Global Plastic Additives Market to Zoom to $45.8 bn14 Jan 2010 • by Natalie Aster
The global market for plastics additives is st to zomm to $45.8 bn in 2014 registering a compound annual growth rate of 4.1%, according to a technical market research report, Plastic Additives: The Global Market from BCC Research.
The global market for plastics additives was worth more than $36.2 billion in 2008 and an estimated $37.4 billion in 2009. The market is broken down into property modifiers, property stabilizers, property extenders and processing aids. Of these, the property modifiers segment has the largest share of the market, worth $18.2 billion in 2008. That is expected to increase to $18.7 billion in 2009 and $22.9 billion in 2014, for a CAGR of 4.1%.
The second-largest segment is property stabilizers, which generated $12.1 billion in 2008 and an estimated $12.6 billion in 2009. This should increase to $15.4 billion in 2014, for a CAGR of 4.2%.
Property extenders have the third-largest market share, with revenues of $3.8 billion in 2008. This segment is expected to increase to $3.9 billion in 2009 and $4.8 billion in 2014, for a CAGR of 4.2%.

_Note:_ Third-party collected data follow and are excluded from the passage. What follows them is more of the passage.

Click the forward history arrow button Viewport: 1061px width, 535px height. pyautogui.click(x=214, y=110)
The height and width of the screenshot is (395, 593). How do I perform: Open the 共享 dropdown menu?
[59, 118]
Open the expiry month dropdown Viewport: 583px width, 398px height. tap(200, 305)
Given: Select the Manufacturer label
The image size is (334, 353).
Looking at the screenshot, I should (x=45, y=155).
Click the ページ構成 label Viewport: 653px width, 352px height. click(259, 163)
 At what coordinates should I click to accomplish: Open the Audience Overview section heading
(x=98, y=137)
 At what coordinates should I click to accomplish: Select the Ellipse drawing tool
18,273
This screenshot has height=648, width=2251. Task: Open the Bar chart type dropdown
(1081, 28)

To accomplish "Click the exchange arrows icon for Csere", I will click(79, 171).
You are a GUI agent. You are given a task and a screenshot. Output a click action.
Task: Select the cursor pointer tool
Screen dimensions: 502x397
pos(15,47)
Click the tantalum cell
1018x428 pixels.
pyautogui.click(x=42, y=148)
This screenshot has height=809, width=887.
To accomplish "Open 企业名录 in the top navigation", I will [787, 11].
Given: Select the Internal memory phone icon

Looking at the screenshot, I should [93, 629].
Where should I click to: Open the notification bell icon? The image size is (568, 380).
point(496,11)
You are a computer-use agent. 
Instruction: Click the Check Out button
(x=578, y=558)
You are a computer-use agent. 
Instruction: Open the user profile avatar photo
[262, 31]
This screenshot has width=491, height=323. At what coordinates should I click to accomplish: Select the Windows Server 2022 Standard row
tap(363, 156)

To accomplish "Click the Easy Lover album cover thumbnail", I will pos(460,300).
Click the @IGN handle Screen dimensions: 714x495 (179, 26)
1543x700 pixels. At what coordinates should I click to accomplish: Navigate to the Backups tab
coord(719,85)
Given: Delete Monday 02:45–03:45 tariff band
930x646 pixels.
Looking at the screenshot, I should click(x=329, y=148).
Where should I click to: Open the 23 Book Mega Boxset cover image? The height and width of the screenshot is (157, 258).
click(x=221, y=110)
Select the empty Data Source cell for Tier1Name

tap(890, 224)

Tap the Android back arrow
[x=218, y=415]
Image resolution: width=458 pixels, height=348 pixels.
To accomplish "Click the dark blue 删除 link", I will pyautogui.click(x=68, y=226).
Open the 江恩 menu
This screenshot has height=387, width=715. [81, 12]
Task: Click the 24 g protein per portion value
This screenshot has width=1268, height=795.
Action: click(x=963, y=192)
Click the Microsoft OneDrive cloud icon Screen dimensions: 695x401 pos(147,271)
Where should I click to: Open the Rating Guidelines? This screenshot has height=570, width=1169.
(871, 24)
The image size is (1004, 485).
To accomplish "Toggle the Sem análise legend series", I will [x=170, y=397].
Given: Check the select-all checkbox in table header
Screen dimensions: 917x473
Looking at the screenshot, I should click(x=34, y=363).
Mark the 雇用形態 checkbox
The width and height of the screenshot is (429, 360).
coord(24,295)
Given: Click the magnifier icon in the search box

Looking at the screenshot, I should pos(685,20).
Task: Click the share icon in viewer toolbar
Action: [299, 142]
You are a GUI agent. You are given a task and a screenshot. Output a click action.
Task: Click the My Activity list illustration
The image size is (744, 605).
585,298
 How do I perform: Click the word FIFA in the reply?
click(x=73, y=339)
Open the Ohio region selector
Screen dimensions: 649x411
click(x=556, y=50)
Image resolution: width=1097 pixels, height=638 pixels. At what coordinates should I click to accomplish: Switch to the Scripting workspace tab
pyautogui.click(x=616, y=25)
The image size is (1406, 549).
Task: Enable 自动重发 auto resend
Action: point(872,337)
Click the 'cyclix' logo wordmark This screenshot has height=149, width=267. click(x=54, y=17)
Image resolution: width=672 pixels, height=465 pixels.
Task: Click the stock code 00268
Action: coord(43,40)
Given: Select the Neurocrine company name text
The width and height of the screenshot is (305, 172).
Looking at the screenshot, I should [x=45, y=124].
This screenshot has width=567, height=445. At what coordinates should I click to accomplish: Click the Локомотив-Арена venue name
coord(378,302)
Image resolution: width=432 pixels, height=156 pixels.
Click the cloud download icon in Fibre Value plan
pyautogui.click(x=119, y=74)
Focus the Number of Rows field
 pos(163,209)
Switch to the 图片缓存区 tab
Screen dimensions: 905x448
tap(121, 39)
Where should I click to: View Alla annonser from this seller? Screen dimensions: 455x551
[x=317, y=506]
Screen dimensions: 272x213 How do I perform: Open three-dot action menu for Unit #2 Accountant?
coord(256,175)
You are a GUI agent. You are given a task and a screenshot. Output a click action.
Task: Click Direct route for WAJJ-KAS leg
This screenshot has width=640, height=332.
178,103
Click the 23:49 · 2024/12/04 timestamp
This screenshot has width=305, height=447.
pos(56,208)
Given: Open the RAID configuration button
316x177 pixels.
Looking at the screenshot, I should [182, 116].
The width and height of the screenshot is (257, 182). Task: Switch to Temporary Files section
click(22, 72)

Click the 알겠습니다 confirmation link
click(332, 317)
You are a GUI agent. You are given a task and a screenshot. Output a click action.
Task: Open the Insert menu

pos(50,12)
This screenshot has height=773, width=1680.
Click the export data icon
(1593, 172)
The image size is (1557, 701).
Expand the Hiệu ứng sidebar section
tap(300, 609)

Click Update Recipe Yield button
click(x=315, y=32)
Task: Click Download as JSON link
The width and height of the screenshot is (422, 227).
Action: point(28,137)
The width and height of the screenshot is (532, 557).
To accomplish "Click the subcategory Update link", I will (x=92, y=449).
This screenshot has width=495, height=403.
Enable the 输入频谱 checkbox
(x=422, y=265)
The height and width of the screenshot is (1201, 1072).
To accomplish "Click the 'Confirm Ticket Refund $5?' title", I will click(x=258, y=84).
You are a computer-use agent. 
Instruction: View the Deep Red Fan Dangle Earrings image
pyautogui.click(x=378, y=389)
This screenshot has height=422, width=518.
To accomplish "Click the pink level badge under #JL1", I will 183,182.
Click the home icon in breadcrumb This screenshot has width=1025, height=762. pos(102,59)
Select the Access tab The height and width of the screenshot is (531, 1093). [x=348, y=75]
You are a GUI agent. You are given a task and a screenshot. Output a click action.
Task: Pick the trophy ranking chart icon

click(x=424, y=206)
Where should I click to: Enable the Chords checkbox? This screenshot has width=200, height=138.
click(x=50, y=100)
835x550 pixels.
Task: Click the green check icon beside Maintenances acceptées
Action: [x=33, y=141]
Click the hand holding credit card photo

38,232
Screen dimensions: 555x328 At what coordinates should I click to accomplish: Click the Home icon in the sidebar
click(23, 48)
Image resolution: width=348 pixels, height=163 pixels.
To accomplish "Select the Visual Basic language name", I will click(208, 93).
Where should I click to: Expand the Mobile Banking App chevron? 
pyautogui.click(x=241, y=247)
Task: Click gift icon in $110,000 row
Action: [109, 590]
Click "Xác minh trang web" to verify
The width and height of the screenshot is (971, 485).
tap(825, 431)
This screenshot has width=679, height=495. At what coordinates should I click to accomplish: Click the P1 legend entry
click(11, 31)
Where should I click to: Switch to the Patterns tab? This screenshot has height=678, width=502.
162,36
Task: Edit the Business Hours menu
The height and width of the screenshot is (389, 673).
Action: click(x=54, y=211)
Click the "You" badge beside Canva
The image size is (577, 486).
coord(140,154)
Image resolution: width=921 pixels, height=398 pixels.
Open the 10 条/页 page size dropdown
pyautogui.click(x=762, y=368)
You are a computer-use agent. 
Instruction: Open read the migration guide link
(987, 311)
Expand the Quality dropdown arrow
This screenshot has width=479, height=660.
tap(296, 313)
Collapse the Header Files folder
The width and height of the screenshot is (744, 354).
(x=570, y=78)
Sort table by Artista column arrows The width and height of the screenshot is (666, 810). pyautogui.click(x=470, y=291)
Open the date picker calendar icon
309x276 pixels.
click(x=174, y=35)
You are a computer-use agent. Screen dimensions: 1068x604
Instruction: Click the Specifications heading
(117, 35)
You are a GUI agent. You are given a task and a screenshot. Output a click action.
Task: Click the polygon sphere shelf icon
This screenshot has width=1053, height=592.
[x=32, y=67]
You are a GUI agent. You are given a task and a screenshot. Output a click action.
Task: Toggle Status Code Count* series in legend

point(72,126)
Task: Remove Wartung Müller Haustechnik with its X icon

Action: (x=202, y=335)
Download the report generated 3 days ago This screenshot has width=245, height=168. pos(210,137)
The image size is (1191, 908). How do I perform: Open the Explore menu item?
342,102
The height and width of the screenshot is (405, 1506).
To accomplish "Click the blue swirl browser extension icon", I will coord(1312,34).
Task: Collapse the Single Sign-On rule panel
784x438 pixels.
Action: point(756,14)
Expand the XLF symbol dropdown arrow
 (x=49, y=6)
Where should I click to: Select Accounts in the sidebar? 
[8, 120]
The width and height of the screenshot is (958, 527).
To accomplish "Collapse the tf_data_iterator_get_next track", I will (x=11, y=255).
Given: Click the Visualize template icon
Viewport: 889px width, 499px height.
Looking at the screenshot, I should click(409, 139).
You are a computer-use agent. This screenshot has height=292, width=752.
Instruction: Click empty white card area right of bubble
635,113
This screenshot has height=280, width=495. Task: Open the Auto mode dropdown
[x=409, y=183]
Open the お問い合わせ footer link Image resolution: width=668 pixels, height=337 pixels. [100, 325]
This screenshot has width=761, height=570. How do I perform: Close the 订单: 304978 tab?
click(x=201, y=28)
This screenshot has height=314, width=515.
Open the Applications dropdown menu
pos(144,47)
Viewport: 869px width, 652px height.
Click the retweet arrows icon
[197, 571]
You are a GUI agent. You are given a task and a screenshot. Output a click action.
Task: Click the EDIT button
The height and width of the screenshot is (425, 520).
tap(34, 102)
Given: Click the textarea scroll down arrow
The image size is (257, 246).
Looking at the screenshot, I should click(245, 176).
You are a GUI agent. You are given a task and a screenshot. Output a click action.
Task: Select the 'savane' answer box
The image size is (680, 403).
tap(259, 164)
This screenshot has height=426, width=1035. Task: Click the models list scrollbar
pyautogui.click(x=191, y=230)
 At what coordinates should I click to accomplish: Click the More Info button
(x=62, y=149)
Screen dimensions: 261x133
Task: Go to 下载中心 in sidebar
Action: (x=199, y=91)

Additives are integral components in plastics and contribute to the success of plastics not only in processability but also in property modification and performance. Plastics would not have been able to deliver their performance without the addition of these polymer additives. Although used at only 5% to 7% in terms of weight, or about 10% by cost, they provide immense benefits and have contributed to the success of plastics.
Without additives, plastics would not work, but with them plastics can be made safer, cleaner, tougher, and more colorful. Additives cost money, but by reducing production costs and making products last longer, they help in saving money and conserving the world's precious raw material reserves.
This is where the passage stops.